Tiexi Gymnasium
- Interactive map of Tiexi Gymnasium
- Full name: Tiexi Gymnasium
- Location: Tiexi District, Shenyang, Liaoning, China
- Coordinates: 41°48′49″N 123°19′38″E﻿ / ﻿41.81354°N 123.32733°E
- Capacity: c. 4,000

Construction
- Opened: 2008

Tenant
- Liaoning Flying Leopards (CBA) (2009–2011)

= Tiexi Gymnasium =

Indoor arena in Shenyang, China

Tiexi Gymnasium (铁西体育馆) is an indoor arena in the Tiexi District of Shenyang, Liaoning, China. Part of the Tiexi Sports Center, which it forms together with the adjacent Tiexi Stadium, it opened in 2008 and holds about 4,000 spectators.

==History==
The gymnasium was built alongside the neighbouring Tiexi Stadium as the two halves of the Tiexi Sports Center, a "one stadium, one gymnasium" complex developed in the western part of Tiexi District. After Shenyang was chosen as one of the football co-host cities for the 2008 Summer Olympics, the complex was designated an Olympic reserve venue and built to the corresponding standard, and it was completed in 2008. Over the following decade the complex provided a venue for national, provincial and municipal sporting events.
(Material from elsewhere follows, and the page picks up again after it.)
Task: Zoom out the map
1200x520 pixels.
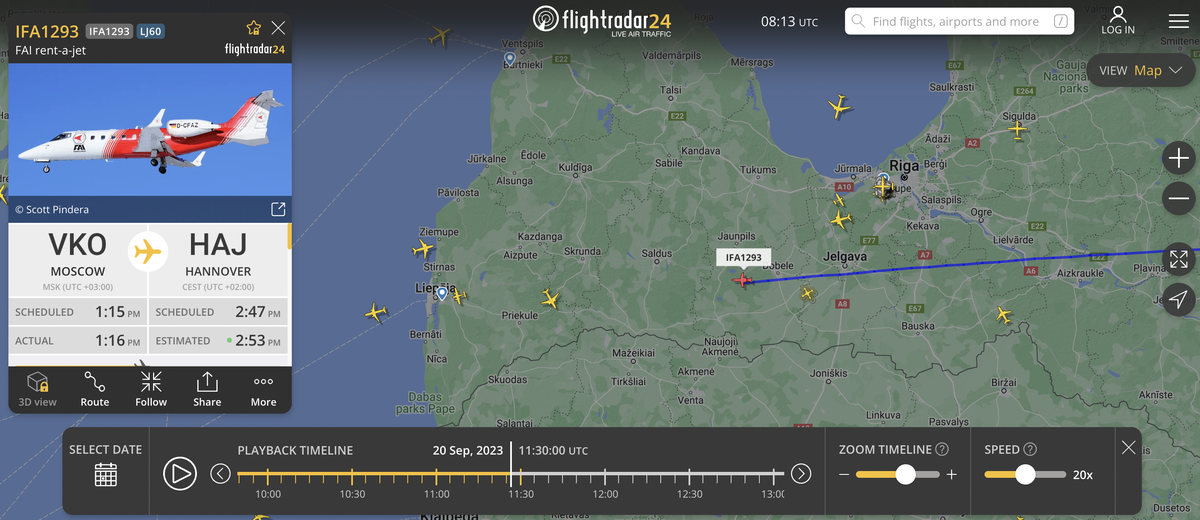Action: coord(1179,199)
The gymnasium served as the home arena of the Liaoning men's basketball team, the Liaoning Flying Leopards, for two Chinese Basketball Association seasons between 2009 and 2011. It also hosted the men's basketball final of the 2013 National Games of China in September 2013.

==Events==
The arena is used for indoor sports and community events. Since the summer of 2024 it has staged the Tiexi "Factory BA" (厂BA), an amateur basketball competition contested by teams representing local industrial enterprises. The tournament was expanded into a citywide Shenyang competition in 2026; that edition opened on 27 March 2026 before a full house of around 4,000 and ran for some two months, with the final held at the gymnasium on 17 May 2026 between fields drawn from 48 company teams and more than 600 worker-athletes.